Angiodema forms in response to histamine (like hives) and blood plasma leaks out of small blood vessels in the skin, therefore causing the swelling. I’m sure our friend would like to know (or not) that it is common to have the reactions with no idea why, though allergic reactions can occur from anything from foods (meaning anything from a food itself to preservatives and additives), insect stings, sunlight exposure or medicine.
As far as treatment goes, everyone tends to go to the antihistamines first which is recommended. Benadryl can usually be effective, but it is important to take the right dosage. Once Benadryl (or similar form) is taken, there are some other things to do, but it is smart to take medication at onset to try to control the outbreak. To relieve the itching, cool compresses usually help. Because heat can be a trigger, too, cooling down the body can help, either with a cold shower or bath in addition to cool compresses. Relaxing is helpful as well, though sometimes easier said than done.
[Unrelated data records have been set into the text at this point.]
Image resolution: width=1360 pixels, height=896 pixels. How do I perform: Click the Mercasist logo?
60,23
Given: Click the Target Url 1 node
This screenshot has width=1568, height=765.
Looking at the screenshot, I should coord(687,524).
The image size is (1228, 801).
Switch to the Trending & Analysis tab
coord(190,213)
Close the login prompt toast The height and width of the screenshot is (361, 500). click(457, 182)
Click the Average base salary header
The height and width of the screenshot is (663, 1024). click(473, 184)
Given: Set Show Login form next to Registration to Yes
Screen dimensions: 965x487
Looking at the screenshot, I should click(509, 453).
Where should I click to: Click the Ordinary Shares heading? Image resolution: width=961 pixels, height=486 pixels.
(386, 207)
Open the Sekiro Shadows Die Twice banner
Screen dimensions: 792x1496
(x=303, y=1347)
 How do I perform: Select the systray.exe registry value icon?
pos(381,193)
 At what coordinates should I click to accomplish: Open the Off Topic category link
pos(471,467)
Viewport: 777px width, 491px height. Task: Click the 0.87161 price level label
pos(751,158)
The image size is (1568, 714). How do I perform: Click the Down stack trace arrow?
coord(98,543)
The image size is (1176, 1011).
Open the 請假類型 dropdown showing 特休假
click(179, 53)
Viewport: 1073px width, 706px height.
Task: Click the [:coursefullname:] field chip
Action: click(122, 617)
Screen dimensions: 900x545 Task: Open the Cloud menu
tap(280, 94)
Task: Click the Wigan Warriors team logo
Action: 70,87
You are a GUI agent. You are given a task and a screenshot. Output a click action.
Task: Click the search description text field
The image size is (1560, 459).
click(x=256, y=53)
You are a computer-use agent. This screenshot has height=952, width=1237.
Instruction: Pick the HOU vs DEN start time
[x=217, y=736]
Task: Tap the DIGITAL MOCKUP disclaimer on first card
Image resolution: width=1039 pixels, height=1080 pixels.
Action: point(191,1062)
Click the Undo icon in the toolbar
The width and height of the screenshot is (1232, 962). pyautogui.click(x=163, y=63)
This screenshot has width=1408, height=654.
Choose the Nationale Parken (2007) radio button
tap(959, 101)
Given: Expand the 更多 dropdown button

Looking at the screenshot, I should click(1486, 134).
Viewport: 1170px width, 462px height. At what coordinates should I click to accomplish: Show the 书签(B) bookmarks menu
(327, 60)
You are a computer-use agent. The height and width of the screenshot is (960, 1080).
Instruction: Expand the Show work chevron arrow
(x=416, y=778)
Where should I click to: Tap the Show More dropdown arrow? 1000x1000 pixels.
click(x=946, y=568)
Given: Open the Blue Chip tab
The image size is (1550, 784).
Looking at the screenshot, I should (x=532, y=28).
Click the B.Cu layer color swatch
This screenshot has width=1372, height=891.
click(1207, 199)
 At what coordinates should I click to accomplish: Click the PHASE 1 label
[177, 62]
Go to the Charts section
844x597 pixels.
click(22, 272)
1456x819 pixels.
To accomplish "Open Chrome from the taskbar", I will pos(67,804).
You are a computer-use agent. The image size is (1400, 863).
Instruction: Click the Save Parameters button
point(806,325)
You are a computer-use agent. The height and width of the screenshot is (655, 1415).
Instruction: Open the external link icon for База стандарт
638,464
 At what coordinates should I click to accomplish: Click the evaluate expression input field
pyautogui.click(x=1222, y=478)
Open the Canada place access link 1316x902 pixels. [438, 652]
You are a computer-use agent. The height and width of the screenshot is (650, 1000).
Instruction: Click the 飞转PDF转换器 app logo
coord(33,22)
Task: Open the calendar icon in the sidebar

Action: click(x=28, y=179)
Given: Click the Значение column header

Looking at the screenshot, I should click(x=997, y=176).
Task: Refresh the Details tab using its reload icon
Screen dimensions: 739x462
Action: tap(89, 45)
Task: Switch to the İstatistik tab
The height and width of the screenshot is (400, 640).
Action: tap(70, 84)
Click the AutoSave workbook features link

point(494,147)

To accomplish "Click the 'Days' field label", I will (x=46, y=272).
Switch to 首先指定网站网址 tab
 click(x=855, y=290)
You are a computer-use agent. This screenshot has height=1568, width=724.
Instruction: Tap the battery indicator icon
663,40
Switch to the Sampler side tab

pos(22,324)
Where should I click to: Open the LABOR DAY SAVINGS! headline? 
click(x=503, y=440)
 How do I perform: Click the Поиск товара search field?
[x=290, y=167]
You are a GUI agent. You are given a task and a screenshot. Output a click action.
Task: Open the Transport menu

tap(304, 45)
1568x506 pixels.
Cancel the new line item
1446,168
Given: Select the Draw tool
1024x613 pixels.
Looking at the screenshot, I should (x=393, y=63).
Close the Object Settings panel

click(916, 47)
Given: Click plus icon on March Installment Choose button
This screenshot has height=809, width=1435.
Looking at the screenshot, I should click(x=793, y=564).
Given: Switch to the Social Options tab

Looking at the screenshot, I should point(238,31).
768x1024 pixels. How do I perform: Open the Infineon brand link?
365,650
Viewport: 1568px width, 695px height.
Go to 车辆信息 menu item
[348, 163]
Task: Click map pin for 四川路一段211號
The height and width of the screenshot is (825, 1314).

Hives can get worse with stress (which adds heat to the body) so trying to sit and relax during an outbreak is a good idea. Some of the treatments and drugs usually used for hives.
Of course, if the hives are getting to air passages and turning into swelling of the lips, face and/or mouth, emergency medical attention may be necessary in case breathing is at risk.
Often, like our friend, people never learn the cause of their hives or angioedema. This is classified as idiopathic hives. According to the World Allergy Organization, if no cause is found, even with blood tests, it’s not considered a true allergy because no IgE antibody is involved.
“Research suggests that in 35-45% of patients with idiopathic hives the cause may be autoimmunity – that is, the patient’s immune system working against itself. These autoimmune types of hives are not serious and usually respond to treatment with antihistamines.”
Because there can be so many causes, or none at all, for hives and angioedema, the hardest part may be the unknown and the fact that they can’t even be controlled with avoidance, as you don’t even know what to avoid.